Preferably, the S1.1 sensor collects data in real time, including key parameters of temperature (T), humidity (H), and power consumption (P), and generates time series data
$D={(t_1,T_1,H_1,P_1),(t_2,T_2,H_2,P_2),……}$;
The step S1.2 of data preprocessing is based on a machine learning algorithm, and abnormal values are removed;
applying a smoothing algorithm, using a moving average, to reduce the effect of noise on the model;
normalizing the data, mapping the data with different scales to the same numerical range, and normalizing parameters such as temperature, humidity and the like to a [0,1] interval;
the intelligent predictive model of step S1.3 forms a training set using historical data,
$D_{train}={(t_1,T_1,H_1,P_1),……}$;
extracting characteristics affecting load and energy consumption, and considering external factors such as time correlation, seasonality, weather and the like;
building a long-time memory network (LSTM) model by using a deep learning framework;
training an LSTM model by using gradient descent through an optimization algorithm, and adjusting model parameters to minimize a prediction error;
and verifying the performance of the model by using the verification set data, adjusting the model structure and the super parameters to improve the prediction accuracy, and embedding the trained model into a real-time data stream so as to continuously predict future loads and energy consumption.
Preferably, the step S2 includes:
s2.1, dynamic resource scheduling utilizes a reinforcement learning algorithm to monitor the work load of a data center in real time and dynamically adjust the opening and closing states of a server so as to adapt to actual demands;
s2.2, temperature regulation and control are based on a PID control algorithm, and the temperature of the data center is regulated in real time by regulating the cooling equipment, the fan and other systems, so that the cooling efficiency is improved.
Preferably, the step S2.1 reinforcement learning algorithm selects a Deep Q Network (DQN), defines executable actions, opens or closes a server, and possible load migration according to the relationship between the modeling state and the actions, so that the server can encourage to reduce energy consumption, improve resource utilization rate, consider performance indexes of a data center, train by using historical data in actual operation, enable a reinforcement learning model to adapt to different workload situations, make decisions in real time by using the reinforcement learning model on the basis of monitoring the workload of the data center in real time, and adjust the state of the server to achieve energy saving effect;
the step S2.2 is to arrange a temperature sensor, collect temperature information of a data center in real time, establish a PID control model by utilizing historical temperature data, select a proportional-integral-derivative (PID) control algorithm for adjusting systems such as cooling equipment and fans in real time, establish the PID control model by utilizing the historical temperature data, determine a proportional coefficient, an integral coefficient and a derivative coefficient, design a temperature control strategy, set a target range of temperature according to a target range of set temperature, adjust working states of the cooling equipment and the fans according to actual temperature, monitor the temperature in real time when the data center is operated, and adjust the cooling equipment and the fans by utilizing the PID control algorithm to maintain stable temperature.

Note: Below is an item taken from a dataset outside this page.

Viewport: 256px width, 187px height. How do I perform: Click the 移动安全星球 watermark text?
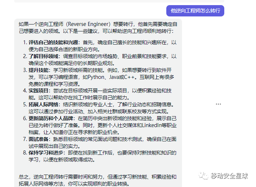(x=229, y=176)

Preferably, the step S3 includes:
s3.1, monitoring and feeding back in real time, continuously monitoring the performance and the energy consumption of the data center, analyzing in real time through a supervised learning algorithm, and adjusting algorithm parameters according to real-time data to provide feedback information;
s3.2, optimizing energy management, namely using a deep reinforcement learning algorithm to find the best balance between performance and energy cost by means of adjusting the voltage frequency of equipment, adopting a sleep mode and the like.

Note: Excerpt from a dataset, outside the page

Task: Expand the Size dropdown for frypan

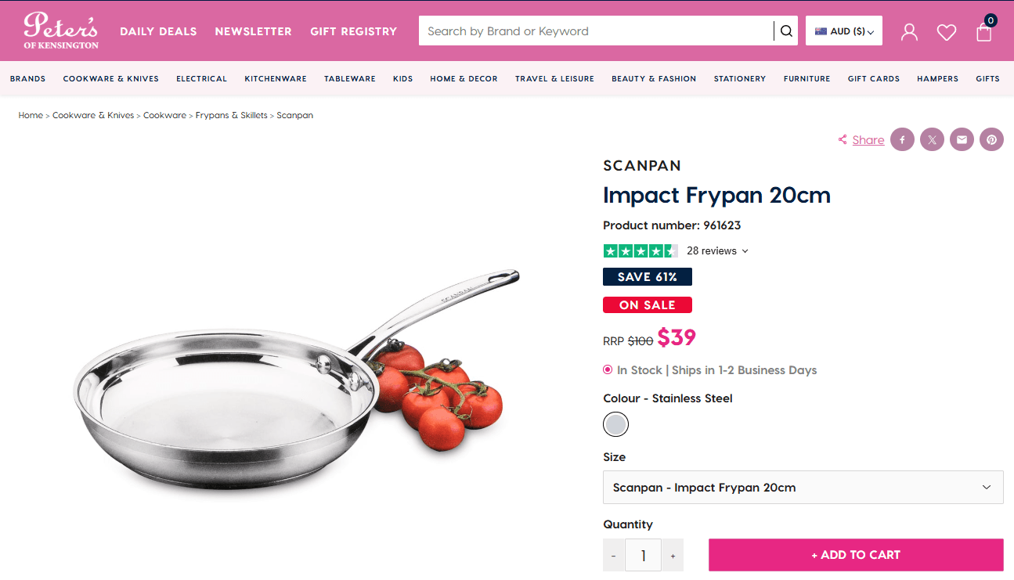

Preferably, the step S3.1 monitors the energy consumption of the data center in real time by using the power monitoring device, records the power consumption of each device, and performs preprocessing on the collected data, including outlier removal, data smoothing and normalization to ensure the quality and consistency of the data, and the supervised learning algorithm selects a Support Vector Machine (SVM) for analyzing the performance and energy consumption data of the data center in real time, and provides feedback information, possibly including performance adjustment suggestions, optimization strategies, etc., for subsequent adjustment and optimization according to the real-time analysis result;
the S3.2 deep reinforcement learning algorithm selects a deep reinforcement learning network (DRL) to model decision processes of voltage frequency adjustment, sleep mode and the like of equipment, define a state space of equipment adjustment, including voltage frequency, working state and the like of the equipment, define actions which can be executed, including voltage frequency adjustment, sleep mode switching and the like, design a reward function, consider factors of equipment performance, energy cost, overall data center performance and the like, make real-time decisions by using a deep reinforcement learning model, dynamically adjust the voltage frequency and the working state of the equipment to find the balance of the optimal performance and the energy cost, and make real-time decisions by using the deep reinforcement learning model in actual operation, dynamically adjust the voltage frequency and the working state of the equipment to find the balance of the optimal performance and the energy cost.
Preferably, the step S4 includes:
s4.1, adapting application scenes, and adjusting algorithm parameters and strategies according to different application scenes so as to adapt to energy-saving control requirements under different workloads.
Preferably, the step S4.1 uses a machine learning algorithm to identify the workload and the application scenario of the current data center in real time, understand the working environment where the current data center is located, and adjust relevant parameters in the AI algorithm and state space, action space and the like in the deep reinforcement learning model according to different application scenarios so as to ensure that the algorithm is better adapted to the current workload.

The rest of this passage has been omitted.